SEO Glossary

SEO has its own set of tools and terms.

Crawler / Search Engine Bot

a program that scans the internet looking for pages to index.

Crawling is about discovery. A crawler finds URLs from different sources:

Pages linked from other (indexed) pages.
1. For example when the homepage is read all the links are also followed and indexed and the behaviour repeats recursively.
2. Pages can be linked from external sites, too.
Manual suggestions via online tools.
The sitemap.xml file.

Indexing

act of collecting and storing a page in a database for search purposes.

A page can only be found in search results if it has previously been indexed by a search engine.

Even if a page is discovered by crawlers, by leveraging robots `meta` tags we can instruct search engines not to include pages in their search indexes.

`robots.txt`

a file hosted on the root of a market’s website which contains rules for disallowing specific URLs or folders from being indexed.

If a page is indexed already, disallowing it in the robots.txt file will have no effects.

To remove it from the index, the page should contain a robots meta tag.

It also links to the sitemap.

`sitemap.xml`

a file hosted on the root of a market’s website which contains a list of URLs that a search engine bot should index. The purpose of this file is suggesting URLs to the crawler. Nothing more.

Sitemaps are an important part of website optimization as they provide search engines an avenue for discovering pages on a site.

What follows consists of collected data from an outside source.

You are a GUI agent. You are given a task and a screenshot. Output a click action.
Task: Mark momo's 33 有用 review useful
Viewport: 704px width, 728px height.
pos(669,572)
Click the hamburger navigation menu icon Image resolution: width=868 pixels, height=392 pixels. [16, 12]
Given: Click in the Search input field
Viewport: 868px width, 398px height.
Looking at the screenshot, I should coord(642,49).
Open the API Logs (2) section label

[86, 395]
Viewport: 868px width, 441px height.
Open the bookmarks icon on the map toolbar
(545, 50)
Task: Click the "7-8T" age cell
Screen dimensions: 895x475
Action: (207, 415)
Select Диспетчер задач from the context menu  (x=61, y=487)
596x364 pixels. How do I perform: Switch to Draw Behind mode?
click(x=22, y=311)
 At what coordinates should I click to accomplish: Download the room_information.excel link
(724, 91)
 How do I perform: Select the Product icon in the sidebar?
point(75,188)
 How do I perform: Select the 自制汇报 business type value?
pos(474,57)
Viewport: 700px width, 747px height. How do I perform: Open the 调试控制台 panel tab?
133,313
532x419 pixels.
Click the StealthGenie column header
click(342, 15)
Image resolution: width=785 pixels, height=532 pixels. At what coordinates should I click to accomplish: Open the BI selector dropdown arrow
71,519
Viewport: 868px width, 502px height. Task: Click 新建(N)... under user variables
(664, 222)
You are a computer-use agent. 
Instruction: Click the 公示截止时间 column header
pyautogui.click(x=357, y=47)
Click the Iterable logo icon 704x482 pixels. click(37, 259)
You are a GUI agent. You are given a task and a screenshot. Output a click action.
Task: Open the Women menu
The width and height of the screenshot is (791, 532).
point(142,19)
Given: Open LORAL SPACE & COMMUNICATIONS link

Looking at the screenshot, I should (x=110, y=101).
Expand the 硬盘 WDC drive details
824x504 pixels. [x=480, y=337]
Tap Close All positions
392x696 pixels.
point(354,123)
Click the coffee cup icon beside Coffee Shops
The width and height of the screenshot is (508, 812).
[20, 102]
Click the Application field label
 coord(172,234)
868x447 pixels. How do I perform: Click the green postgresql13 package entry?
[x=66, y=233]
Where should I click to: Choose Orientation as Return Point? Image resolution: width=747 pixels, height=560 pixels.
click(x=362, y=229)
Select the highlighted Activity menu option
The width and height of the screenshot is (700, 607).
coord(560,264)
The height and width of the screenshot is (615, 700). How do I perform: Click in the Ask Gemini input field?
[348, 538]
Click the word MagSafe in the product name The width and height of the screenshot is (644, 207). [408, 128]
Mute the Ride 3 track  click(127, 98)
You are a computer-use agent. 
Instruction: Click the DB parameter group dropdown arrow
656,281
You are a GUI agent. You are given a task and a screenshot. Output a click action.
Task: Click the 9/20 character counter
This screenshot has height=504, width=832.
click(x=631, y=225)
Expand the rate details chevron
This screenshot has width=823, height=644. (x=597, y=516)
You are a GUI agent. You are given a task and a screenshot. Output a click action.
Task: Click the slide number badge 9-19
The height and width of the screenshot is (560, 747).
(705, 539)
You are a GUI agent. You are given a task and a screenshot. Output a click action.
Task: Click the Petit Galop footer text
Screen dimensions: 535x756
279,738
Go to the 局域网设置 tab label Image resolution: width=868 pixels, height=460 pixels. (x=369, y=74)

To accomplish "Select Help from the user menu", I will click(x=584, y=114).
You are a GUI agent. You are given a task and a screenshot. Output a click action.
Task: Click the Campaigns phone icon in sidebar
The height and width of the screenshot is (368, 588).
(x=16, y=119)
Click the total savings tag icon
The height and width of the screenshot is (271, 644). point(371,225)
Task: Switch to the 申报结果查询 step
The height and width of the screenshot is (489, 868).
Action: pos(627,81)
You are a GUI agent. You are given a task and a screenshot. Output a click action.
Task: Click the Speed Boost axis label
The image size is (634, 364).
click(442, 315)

It isn't always possible to internally link every page on a site, especially when dealing with a large website, however, with sitemaps, you can ensure that Google is able to discover important pages, even those that have been orphaned.

Consider robots and sitemap as the yin and yang ☯️ of URLs crawling.
They are not strictly opposite but they serve opposite purposes.
The robots file disallows URLs and the sitemap suggests them.